正式な宅建士となるためには、宅建士試験に合格した後、宅建士としての資格登録を受け、更に宅建士証の交付を受けなければなりません。
つまり、ステップ1:試験合格⇒ステップ2:資格登録⇒ステップ3:宅建士証の交付の3段階をクリアして始めて正式な宅建士となります。
宅建士証取得までの大まかな流れは次の通りです。
いろんな「講習」があり、しかも名前が似ているので非常にややこしいですね。
それぞれの講習を受けることができる人、受けなければならない人の要件が異なりますので、一つ一つ見ていきましょう。
登録講習
名前は「登録講習」となっていますが、実質的には宅建士試験の試験科目を5点免除する講習です。
すなわち、この「登録講習」は宅建士試験の受験前に受講する講習であり、後で解説する「登録実務講習」「法定講習」は、宅建士試験の合格後に受講するものとの時間的な違いがあります。
この登録講習を受講して最終のスクリーニング試験を無事終了すると宅建士試験のうち5問が免除されるという特典が付きます。
対象者
宅地建物取引業(以下、宅建業)に従事中で、かつ、従業者証明書が発行されている人です。
詳しく言えば、「現在」宅建業に従事している人で従業者証明書を会社から発行されている人に限るということです。
例えば、過去に宅建業に従事したことがある人、これから宅建業に就職を予定している人は対象とならないので注意が必要です。

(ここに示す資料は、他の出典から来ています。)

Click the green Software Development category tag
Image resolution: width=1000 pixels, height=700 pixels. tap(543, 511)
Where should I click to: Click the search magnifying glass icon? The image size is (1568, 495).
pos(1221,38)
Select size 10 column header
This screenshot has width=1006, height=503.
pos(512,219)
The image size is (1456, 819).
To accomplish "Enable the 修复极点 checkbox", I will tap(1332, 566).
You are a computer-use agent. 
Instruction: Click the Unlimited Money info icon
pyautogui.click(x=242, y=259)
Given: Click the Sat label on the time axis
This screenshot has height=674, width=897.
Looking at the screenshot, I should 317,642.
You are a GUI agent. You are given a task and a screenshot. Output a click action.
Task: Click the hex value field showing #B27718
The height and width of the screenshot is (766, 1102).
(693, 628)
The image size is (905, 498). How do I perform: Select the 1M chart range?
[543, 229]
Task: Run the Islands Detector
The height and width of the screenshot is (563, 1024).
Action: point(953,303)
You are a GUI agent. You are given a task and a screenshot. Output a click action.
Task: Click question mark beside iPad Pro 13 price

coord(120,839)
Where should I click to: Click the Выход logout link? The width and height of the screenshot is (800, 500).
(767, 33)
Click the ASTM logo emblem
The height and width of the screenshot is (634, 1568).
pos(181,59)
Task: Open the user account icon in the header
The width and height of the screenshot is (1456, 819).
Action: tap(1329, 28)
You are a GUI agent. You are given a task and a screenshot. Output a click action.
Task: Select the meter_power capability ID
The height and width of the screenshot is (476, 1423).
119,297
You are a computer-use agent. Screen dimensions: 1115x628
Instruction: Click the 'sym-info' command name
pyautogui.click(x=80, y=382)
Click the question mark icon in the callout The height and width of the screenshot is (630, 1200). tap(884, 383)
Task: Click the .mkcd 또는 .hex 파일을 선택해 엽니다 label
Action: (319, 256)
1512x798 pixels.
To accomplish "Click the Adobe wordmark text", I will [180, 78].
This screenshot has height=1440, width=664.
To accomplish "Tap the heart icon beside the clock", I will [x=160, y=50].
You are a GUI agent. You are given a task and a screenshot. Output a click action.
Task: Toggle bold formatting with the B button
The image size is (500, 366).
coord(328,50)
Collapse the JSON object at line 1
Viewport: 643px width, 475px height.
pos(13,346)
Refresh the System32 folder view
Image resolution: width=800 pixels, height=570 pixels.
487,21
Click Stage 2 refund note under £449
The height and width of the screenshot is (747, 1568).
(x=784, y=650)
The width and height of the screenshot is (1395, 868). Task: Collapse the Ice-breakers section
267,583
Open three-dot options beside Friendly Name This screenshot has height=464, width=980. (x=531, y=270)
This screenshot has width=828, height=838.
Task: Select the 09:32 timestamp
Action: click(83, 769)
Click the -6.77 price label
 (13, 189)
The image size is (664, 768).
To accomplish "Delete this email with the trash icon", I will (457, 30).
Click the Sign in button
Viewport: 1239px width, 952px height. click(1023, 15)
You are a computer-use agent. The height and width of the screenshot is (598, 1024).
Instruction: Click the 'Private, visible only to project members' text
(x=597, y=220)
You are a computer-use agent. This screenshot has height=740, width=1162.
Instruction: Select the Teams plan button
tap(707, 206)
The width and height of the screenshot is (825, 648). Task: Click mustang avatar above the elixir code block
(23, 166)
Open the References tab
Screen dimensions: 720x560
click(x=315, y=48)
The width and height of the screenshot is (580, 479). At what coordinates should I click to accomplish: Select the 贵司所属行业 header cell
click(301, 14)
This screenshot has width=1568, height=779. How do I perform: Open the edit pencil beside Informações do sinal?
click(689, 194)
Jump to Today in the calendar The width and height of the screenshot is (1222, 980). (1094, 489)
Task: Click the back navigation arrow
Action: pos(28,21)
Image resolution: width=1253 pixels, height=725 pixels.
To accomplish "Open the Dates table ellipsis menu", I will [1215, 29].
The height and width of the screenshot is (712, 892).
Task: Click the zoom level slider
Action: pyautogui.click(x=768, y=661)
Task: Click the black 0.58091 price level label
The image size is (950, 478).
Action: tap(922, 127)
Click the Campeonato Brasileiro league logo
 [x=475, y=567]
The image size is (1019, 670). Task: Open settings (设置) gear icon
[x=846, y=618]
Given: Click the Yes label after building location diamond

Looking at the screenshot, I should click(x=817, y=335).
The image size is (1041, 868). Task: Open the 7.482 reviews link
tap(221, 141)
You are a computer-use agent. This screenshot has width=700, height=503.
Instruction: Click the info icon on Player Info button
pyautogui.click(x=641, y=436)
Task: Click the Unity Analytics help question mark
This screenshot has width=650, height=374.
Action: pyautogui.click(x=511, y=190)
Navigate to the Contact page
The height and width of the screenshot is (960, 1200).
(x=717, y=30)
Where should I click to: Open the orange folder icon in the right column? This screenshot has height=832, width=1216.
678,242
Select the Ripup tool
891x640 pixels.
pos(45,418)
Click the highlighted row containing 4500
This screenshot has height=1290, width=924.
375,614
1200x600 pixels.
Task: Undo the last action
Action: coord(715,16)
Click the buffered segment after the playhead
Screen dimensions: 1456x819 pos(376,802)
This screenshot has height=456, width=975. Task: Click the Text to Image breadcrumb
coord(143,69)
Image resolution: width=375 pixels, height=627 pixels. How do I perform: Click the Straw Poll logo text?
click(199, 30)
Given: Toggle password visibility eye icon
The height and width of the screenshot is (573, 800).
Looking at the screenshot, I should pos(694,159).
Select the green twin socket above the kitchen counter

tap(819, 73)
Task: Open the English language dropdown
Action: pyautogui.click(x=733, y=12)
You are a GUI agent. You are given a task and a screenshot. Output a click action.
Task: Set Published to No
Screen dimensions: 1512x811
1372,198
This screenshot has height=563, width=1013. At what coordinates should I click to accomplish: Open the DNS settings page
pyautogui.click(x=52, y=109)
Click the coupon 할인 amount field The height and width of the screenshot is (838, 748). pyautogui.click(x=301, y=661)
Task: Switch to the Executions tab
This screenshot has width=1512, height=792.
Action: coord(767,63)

宅建業に従事している人にとって有利なので、宅建業に従事していない人にとっては関係ない話になりますので、「下駄履き講習」「ドーピング講習」とも言われたりしていますね笑
宅建士試験は全50問ですから、このうち5問となると約10%が免除になるので結構大きいですね。実際に令和元年度の合格率は、一般受験者が17.0%であったのに対して、登録講習受講者は22.9%と5%以上の合格率の高さとなっています。
この登録講習受講後のスクリーニング修了資格は受講後3年以内有効なので、宅建業に従事していて宅建士試験に絶対合格しなければならない人は早めに受講することをおススメいたします。
登録講習の実施機関は、次のような民間の資格学校などにて申込、受講することになります。
国土交通省HP 登録講習の登録講習機関一覧
https://www.mlit.go.jp/totikensangyo/const/sosei_const_tk3_000074.html
以上が宅建士試験合格前の登録講習の内容でした。次に、宅建士試験合格後に受講することになる登録実務講習と法定講習について見ていきましょう。
受講しなければならない人、不要な人に注意しながら解説していきます。
登録実務講習
「登録実務講習」「実務講習」と呼ばれる都道府県知事の登録を受けるための講習です。
まず、宅建士の登録を受けることができる人の要件を見てみましょう。
(ア)宅地建物取引業の実務(一般管理部門は除く。)の経験が過去10年以内に2年以上ある者
(イ)登録実務講習を修了してから10年以内の者
(ウ)国、地方公共団体又はこれらの出資により設立された法人において宅地又は建物の取得又は処分の業務に従事した期間が通算して過去10年以内に2年以上である者
なお、いずれの場合も欠格事由に該当する場合は、登録を受けることができませんがここでは省略します。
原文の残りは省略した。